***** Data extracts
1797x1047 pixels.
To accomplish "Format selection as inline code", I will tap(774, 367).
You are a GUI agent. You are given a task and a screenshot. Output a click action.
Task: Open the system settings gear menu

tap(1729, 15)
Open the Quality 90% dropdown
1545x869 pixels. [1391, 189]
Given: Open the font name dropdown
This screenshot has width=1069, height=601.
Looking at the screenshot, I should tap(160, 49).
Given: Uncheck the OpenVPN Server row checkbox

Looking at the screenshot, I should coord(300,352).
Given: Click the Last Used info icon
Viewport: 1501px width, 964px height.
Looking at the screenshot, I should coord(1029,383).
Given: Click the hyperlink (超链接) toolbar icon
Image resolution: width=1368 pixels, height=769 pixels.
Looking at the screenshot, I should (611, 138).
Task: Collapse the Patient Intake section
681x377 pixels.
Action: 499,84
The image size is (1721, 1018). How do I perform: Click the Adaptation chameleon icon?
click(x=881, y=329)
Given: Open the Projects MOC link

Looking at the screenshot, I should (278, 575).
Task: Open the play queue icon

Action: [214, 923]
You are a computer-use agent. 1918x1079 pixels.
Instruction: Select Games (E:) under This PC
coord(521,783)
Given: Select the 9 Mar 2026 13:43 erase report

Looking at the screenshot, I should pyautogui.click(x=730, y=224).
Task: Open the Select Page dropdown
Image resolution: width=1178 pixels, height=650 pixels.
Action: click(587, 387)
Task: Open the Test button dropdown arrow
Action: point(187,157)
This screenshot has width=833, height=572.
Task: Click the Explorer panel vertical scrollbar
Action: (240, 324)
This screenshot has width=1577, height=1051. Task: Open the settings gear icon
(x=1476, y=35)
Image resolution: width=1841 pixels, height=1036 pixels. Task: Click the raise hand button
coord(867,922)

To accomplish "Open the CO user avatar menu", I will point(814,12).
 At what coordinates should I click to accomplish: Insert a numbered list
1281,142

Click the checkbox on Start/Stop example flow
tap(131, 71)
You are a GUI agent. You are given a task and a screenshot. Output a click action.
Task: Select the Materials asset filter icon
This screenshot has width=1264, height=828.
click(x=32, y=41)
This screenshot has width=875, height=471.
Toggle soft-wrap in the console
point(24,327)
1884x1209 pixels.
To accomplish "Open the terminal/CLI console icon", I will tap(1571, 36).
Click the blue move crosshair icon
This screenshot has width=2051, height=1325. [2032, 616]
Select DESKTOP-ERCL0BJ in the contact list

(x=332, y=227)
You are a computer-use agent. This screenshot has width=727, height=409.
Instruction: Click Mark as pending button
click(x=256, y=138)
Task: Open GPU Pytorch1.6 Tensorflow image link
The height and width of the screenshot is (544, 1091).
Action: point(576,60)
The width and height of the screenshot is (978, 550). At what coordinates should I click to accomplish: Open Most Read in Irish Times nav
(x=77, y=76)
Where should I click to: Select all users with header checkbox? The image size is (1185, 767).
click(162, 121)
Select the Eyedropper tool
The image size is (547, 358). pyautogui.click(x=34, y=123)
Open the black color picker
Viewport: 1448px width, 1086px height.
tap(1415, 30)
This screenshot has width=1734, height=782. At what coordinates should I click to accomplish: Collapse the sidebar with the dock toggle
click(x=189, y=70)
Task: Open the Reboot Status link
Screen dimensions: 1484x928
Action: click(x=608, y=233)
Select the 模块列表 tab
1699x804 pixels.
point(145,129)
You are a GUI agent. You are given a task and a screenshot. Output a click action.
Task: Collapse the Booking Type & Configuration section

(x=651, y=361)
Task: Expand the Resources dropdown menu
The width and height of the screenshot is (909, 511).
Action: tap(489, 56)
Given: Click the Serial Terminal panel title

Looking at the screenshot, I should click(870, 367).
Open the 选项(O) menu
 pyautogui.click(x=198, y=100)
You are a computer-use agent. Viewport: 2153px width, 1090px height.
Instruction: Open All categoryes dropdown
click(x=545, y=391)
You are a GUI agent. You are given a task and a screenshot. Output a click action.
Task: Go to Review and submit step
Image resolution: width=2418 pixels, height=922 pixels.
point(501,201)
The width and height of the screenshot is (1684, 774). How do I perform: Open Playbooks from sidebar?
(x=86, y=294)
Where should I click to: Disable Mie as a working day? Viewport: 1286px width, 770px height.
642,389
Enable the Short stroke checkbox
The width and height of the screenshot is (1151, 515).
**********
- [Assigned task]: The lines from the top of the data above down to the line containing "Task: Open the Select Page dropdown" are to be copied exactly; no other line should appear.

- [Solution below]:
1797x1047 pixels.
To accomplish "Format selection as inline code", I will tap(774, 367).
You are a GUI agent. You are given a task and a screenshot. Output a click action.
Task: Open the system settings gear menu

tap(1729, 15)
Open the Quality 90% dropdown
1545x869 pixels. [1391, 189]
Given: Open the font name dropdown
This screenshot has width=1069, height=601.
Looking at the screenshot, I should tap(160, 49).
Given: Uncheck the OpenVPN Server row checkbox

Looking at the screenshot, I should coord(300,352).
Given: Click the Last Used info icon
Viewport: 1501px width, 964px height.
Looking at the screenshot, I should coord(1029,383).
Given: Click the hyperlink (超链接) toolbar icon
Image resolution: width=1368 pixels, height=769 pixels.
Looking at the screenshot, I should (611, 138).
Task: Collapse the Patient Intake section
681x377 pixels.
Action: 499,84
The image size is (1721, 1018). How do I perform: Click the Adaptation chameleon icon?
click(x=881, y=329)
Given: Open the Projects MOC link

Looking at the screenshot, I should (278, 575).
Task: Open the play queue icon

Action: [214, 923]
You are a computer-use agent. 1918x1079 pixels.
Instruction: Select Games (E:) under This PC
coord(521,783)
Given: Select the 9 Mar 2026 13:43 erase report

Looking at the screenshot, I should pyautogui.click(x=730, y=224).
Task: Open the Select Page dropdown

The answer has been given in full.